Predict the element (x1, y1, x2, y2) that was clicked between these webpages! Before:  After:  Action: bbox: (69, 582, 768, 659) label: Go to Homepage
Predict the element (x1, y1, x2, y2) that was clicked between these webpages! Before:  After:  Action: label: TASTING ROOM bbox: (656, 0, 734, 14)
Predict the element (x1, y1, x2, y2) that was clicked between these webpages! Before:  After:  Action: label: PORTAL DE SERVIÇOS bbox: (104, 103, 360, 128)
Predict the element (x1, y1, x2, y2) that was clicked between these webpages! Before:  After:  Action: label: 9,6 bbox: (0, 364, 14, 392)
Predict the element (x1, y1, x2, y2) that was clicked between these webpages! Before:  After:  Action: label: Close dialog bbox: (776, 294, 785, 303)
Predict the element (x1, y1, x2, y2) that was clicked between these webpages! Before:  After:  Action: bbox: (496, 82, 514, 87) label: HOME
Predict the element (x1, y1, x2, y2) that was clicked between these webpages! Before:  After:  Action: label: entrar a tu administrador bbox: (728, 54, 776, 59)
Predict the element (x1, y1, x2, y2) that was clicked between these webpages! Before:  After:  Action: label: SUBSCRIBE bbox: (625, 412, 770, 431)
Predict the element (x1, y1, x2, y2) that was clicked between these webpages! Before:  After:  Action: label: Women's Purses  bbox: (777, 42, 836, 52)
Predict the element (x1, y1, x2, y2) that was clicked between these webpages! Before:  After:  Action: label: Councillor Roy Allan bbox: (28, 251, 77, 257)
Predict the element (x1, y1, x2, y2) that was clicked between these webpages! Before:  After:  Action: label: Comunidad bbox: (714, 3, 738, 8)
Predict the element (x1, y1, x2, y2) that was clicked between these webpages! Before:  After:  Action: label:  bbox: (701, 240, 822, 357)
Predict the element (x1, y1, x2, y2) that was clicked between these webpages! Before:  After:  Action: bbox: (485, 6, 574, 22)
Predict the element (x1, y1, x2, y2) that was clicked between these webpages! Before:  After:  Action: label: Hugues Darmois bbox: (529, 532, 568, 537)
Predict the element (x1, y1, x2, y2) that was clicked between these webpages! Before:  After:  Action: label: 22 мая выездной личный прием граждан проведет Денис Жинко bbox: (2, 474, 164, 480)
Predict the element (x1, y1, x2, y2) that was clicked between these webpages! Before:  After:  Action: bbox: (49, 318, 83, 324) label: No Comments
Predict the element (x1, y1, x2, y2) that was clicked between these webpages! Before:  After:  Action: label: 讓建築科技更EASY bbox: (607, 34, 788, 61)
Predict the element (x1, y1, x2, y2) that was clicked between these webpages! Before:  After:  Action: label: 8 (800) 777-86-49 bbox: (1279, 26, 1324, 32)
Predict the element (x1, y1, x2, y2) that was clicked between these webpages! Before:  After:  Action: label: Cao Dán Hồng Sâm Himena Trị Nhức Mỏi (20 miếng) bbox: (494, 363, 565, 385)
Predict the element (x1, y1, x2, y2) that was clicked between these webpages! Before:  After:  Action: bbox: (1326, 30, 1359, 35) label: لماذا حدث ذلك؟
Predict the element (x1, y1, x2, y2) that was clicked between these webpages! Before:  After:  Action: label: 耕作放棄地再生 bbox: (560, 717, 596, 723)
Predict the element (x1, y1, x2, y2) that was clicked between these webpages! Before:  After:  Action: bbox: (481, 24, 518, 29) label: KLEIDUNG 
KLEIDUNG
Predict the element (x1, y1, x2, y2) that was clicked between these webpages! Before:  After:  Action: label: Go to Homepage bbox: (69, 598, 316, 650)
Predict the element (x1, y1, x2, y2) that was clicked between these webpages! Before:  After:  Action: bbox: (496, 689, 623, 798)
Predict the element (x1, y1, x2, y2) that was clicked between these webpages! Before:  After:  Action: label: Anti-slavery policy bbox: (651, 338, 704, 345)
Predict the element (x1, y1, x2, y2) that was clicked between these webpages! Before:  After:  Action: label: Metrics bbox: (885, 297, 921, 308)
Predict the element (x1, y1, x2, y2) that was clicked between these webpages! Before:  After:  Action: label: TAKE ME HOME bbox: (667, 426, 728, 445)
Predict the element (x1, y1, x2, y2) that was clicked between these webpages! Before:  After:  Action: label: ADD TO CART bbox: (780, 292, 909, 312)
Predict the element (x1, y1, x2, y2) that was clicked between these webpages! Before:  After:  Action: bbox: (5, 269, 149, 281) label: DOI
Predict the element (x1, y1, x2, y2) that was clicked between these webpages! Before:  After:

* **YOUR TASK**
Please rewrite all of the entries above as a numbered list, leaving out any blank lines.

* **WRITTEN RESPONSE**
1. Predict the element (x1, y1, x2, y2) that was clicked between these webpages! Before:  After:  Action: bbox: (69, 582, 768, 659) label: Go to Homepage
2. Predict the element (x1, y1, x2, y2) that was clicked between these webpages! Before:  After:  Action: label: TASTING ROOM bbox: (656, 0, 734, 14)
3. Predict the element (x1, y1, x2, y2) that was clicked between these webpages! Before:  After:  Action: label: PORTAL DE SERVIÇOS bbox: (104, 103, 360, 128)
4. Predict the element (x1, y1, x2, y2) that was clicked between these webpages! Before:  After:  Action: label: 9,6 bbox: (0, 364, 14, 392)
5. Predict the element (x1, y1, x2, y2) that was clicked between these webpages! Before:  After:  Action: label: Close dialog bbox: (776, 294, 785, 303)
6. Predict the element (x1, y1, x2, y2) that was clicked between these webpages! Before:  After:  Action: bbox: (496, 82, 514, 87) label: HOME
7. Predict the element (x1, y1, x2, y2) that was clicked between these webpages! Before:  After:  Action: label: entrar a tu administrador bbox: (728, 54, 776, 59)
8. Predict the element (x1, y1, x2, y2) that was clicked between these webpages! Before:  After:  Action: label: SUBSCRIBE bbox: (625, 412, 770, 431)
9. Predict the element (x1, y1, x2, y2) that was clicked between these webpages! Before:  After:  Action: label: Women's Purses  bbox: (777, 42, 836, 52)
10. Predict the element (x1, y1, x2, y2) that was clicked between these webpages! Before:  After:  Action: label: Councillor Roy Allan bbox: (28, 251, 77, 257)
11. Predict the element (x1, y1, x2, y2) that was clicked between these webpages! Before:  After:  Action: label: Comunidad bbox: (714, 3, 738, 8)
12. Predict the element (x1, y1, x2, y2) that was clicked between these webpages! Before:  After:  Action: label:  bbox: (701, 240, 822, 357)
13. Predict the element (x1, y1, x2, y2) that was clicked between these webpages! Before:  After:  Action: bbox: (485, 6, 574, 22)
14. Predict the element (x1, y1, x2, y2) that was clicked between these webpages! Before:  After:  Action: label: Hugues Darmois bbox: (529, 532, 568, 537)
15. Predict the element (x1, y1, x2, y2) that was clicked between these webpages! Before:  After:  Action: label: 22 мая выездной личный прием граждан проведет Денис Жинко bbox: (2, 474, 164, 480)
16. Predict the element (x1, y1, x2, y2) that was clicked between these webpages! Before:  After:  Action: bbox: (49, 318, 83, 324) label: No Comments
17. Predict the element (x1, y1, x2, y2) that was clicked between these webpages! Before:  After:  Action: label: 讓建築科技更EASY bbox: (607, 34, 788, 61)
18. Predict the element (x1, y1, x2, y2) that was clicked between these webpages! Before:  After:  Action: label: 8 (800) 777-86-49 bbox: (1279, 26, 1324, 32)
19. Predict the element (x1, y1, x2, y2) that was clicked between these webpages! Before:  After:  Action: label: Cao Dán Hồng Sâm Himena Trị Nhức Mỏi (20 miếng) bbox: (494, 363, 565, 385)
20. Predict the element (x1, y1, x2, y2) that was clicked between these webpages! Before:  After:  Action: bbox: (1326, 30, 1359, 35) label: لماذا حدث ذلك؟
21. Predict the element (x1, y1, x2, y2) that was clicked between these webpages! Before:  After:  Action: label: 耕作放棄地再生 bbox: (560, 717, 596, 723)
22. Predict the element (x1, y1, x2, y2) that was clicked between these webpages! Before:  After:  Action: bbox: (481, 24, 518, 29) label: KLEIDUNG 
23. KLEIDUNG
24. Predict the element (x1, y1, x2, y2) that was clicked between these webpages! Before:  After:  Action: label: Go to Homepage bbox: (69, 598, 316, 650)
25. Predict the element (x1, y1, x2, y2) that was clicked between these webpages! Before:  After:  Action: bbox: (496, 689, 623, 798)
26. Predict the element (x1, y1, x2, y2) that was clicked between these webpages! Before:  After:  Action: label: Anti-slavery policy bbox: (651, 338, 704, 345)
27. Predict the element (x1, y1, x2, y2) that was clicked between these webpages! Before:  After:  Action: label: Metrics bbox: (885, 297, 921, 308)
28. Predict the element (x1, y1, x2, y2) that was clicked between these webpages! Before:  After:  Action: label: TAKE ME HOME bbox: (667, 426, 728, 445)
29. Predict the element (x1, y1, x2, y2) that was clicked between these webpages! Before:  After:  Action: label: ADD TO CART bbox: (780, 292, 909, 312)
30. Predict the element (x1, y1, x2, y2) that was clicked between these webpages! Before:  After:  Action: bbox: (5, 269, 149, 281) label: DOI
31. Predict the element (x1, y1, x2, y2) that was clicked between these webpages! Before:  After:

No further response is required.